Potatoes. That's basically it. Root vegetables, Rice Krispies, bananas, courgettes, tofu and potatoes. Dinner time has become like the worst ever 'Invention Round' on Master Chef, trying to come up with imaginative meals day after day with only the same five crappy ingredients each time.

Oh, and the nice Dietician I met says that stress may be a factor in all this unpleasantness, so maybe avoid stressful situations for a while.

Did I mention that currently my working situation is possibly the most stressful that I have ever experienced in my entire life? No? Are you sure? I'm pretty sure that's the type of thing I would have mentioned.

Kids, if you are ever thinking of setting up your own online Start-Up in the middle of the worst recession the country has ever known, take my advice. Use your Start-Up to invent a time machine, go back in time to before you had the idea to launch a Time Machine Start-Up and slap yourself, very, very strongly (I'm pretty sure this is Steorn's business plan).

Things are going swimmingly with my Start-Up, but to glide through the online waters with the tranquil grace of a Swan Zen Master, my feet are paddling below the water line with the fevered frenzy of a hummingbird on crack. There should be good news to report soon but the effort required to bring you that news might send me out jogging with Pheidippides.

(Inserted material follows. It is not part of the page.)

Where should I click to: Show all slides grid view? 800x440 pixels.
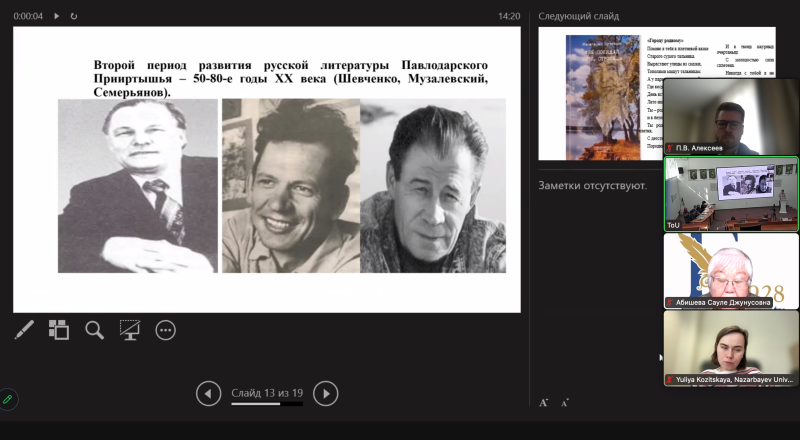(x=59, y=330)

(look it up kids, it's a classical reference)

So, I have basically experienced a near-complete Fun-andectomy, where all the guilty pleasures one normally enjoys have been surgically removed from my life. First-World-Problems, I know, but let's just say this has not had a positive effect on my general disposition and, truth be told, I wasn't the most light-hearted, positive and upbeat person in the world to begin with.

Every time that I sat down to write something recently, I ended up trapped in a structureless rant (yes, even more structureless than normal) against whatever hapless target ended up in my crosshairs. While exorcising that poison from my head made me feel momentarily less bad, it certainly wouldn't have been a good experience for anyone else to read it and, quite possibly, may have led to several prosecutions for defamation and/or grammatical errors.

Now that I have had some time to come to terms with my new gastronomic monasticism, I feel that I can return to the keyboard without offending the unfortunate reader who happens upon this blog. Or at least, I am less likely to offend them for the wrong reasons.

Seriously though, I'm really sick of potatoes.